Die Termiten sind immer noch in Hamburg. Siehe folgenden Bericht:

Das große Krabbeln an der Elbe
Termitenland Hamburg

© USGS/Landsat 7  Hamburg liegt rund 80 Kilometer von der Elbmündung entfernt
Hamburg ist bekannt für seinen Hafen und den Fischmarkt, den Michel oder den Fußball-Club HSV. Doch die Touristenmetropole hat auch mit massiven Problemen zu kämpfen. Eines davon lauert im Verborgenen: Termiten.

Wie die Gelbfußtermite Reticulitermes flavipes, die eigentlich im Osten der USA lebt, vor 70 bis 80 Jahren nach Hamburg eingewandert ist, weiß man nicht genau. Vermutlich gelangten die ersten der tierischen Einwanderer per Schiff über importiertes Holz in die Stadt. Im unterirdischen Fernheizungssystem überstanden die Wärme liebenden Tiere anschließend erfolgreich die für sie ungemütlichen Wintermonate.

Von da aus breiteten sich die Termiten über Teile des Stadtgebiets aus. Die gerade mal einen Zentimeter langen Tiere bauen keine richtigen Nester, sondern leben in zerstreuten Kolonien in der Erde. Von dort aus steuern sie verschiedene Futterquellen in der Umgebung an. Am liebsten ernähren sich die durchsichtigen Gelbfußtermiten von Holz, Papier und Pappe und befallen deshalb auch die Holzteile von Häusern wie beispielsweise dem Ziviljustizgebäude von Hamburg. Zwar sind nicht wie im texanischen Corpus Christi fast die Hälfte aller Holzbauten in Hamburg mit den Termiten infiziert, die Schäden durch die kleinen Krabbler sind jedoch auch hier nicht unerheblich. An einigen Stellen ist ihnen sogar der Sprung in die „freie Wildbahn“ gelungen und sie haben lebende Bäume befallen.

Dass die Termiten in Hamburg bis heute nicht ausgerottet sind, hat aus Sicht von Wissenschaftlern viele Gründe. Schuld daran ist unter anderem die Immunität der Termiten gegen viele Insektizide. Auch die zumeist lichtscheue Lebensweise der Tiere und die zahlreichen fortpflanzungsfähigen Nachkommen machen es Forschern, Ingenieuren und Bauarbeitern schwer, allen Kolonien auf die Spur zu kommen und diese dann effektiv zu bekämpfen.

Mit Ködern gegen Termiten
Bis in die 1980er Jahre versuchte man den Termiten mit massiven Injektionen von Insektenbekämpfungsmitteln ins Mauerwerk und Holz das Handwerk zu legen.

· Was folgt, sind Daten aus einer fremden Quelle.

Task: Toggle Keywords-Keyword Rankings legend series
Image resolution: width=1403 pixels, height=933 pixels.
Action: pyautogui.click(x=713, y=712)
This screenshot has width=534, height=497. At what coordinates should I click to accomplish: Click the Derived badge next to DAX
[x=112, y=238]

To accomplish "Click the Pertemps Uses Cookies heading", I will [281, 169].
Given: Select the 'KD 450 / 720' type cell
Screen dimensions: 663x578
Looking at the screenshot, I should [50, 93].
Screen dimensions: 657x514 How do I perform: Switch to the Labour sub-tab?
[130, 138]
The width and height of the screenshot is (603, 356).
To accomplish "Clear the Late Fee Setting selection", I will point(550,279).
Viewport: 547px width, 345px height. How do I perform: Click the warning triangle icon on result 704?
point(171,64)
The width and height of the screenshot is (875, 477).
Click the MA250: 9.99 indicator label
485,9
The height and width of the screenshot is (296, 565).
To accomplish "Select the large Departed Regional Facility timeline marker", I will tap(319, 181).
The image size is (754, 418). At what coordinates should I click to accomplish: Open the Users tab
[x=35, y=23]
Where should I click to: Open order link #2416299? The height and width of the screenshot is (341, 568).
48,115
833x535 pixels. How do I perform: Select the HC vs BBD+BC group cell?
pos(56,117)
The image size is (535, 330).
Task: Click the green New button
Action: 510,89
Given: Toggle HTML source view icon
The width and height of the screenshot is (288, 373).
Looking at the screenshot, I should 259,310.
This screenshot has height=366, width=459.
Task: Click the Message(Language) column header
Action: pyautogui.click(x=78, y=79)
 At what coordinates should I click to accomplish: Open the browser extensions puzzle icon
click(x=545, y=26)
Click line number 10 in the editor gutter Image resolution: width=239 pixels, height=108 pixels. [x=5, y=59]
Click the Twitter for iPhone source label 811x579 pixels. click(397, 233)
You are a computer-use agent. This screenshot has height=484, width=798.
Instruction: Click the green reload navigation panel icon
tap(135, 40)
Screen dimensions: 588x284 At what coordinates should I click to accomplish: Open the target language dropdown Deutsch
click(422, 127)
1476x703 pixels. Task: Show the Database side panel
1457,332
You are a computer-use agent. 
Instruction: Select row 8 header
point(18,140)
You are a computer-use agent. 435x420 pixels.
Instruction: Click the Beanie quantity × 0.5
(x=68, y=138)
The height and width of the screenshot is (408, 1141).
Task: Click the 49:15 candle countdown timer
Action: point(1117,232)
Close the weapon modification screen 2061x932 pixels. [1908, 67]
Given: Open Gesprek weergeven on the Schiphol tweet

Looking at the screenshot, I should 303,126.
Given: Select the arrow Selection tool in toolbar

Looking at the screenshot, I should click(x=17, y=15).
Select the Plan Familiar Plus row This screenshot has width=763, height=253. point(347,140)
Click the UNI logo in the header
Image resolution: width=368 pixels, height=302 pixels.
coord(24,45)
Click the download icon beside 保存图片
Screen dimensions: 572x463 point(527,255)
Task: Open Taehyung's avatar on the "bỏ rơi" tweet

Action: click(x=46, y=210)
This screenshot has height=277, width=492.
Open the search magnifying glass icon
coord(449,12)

Gleichzeitig wurde auch der Boden rund um die Gebäude großzügig mit den damals zur Verfügung stehenden Mitteln behandelt – ohne durchschlagenden Erfolg.

Heute setzen die Wissenschaftler auf eine andere, umweltschonendere Strategie. In befallenen Gebieten legen sie Köder aus Wellpappe und Kiefernholz aus, die mit einer nicht tödlichen Dosis eines Insektenvertilgungsmittels bestückt sind. Arbeitertermiten schleppen die Nahrungsköder in den Bau, wo sie dann verfüttert werden. Mit der Zeit nehmen die Insekten dabei soviel von dem Gift auf, dass sie schließlich daran sterben.

Seit mehr als fünf Jahren experimentiert die Bundesanstalt für Materialforschung und –prüfung mit dieser Methode in einem zehn Hektar großen Testgebiet in Hamburg. Die ersten Ergebnisse sind durchaus vielversprechend. Mithilfe der Ködertechnik und ergänzenden Maßnahmen wie die Beseitigung von Kolonien an Totholz oder an den Wurzeln von Bäumen wurden dort 95 Prozent der Schädlinge beseitigt, so die Deutsche Gesellschaft für allgemeine und angewandte Entomologie (DGaaE) in den DGaaE Nachrichten 2004.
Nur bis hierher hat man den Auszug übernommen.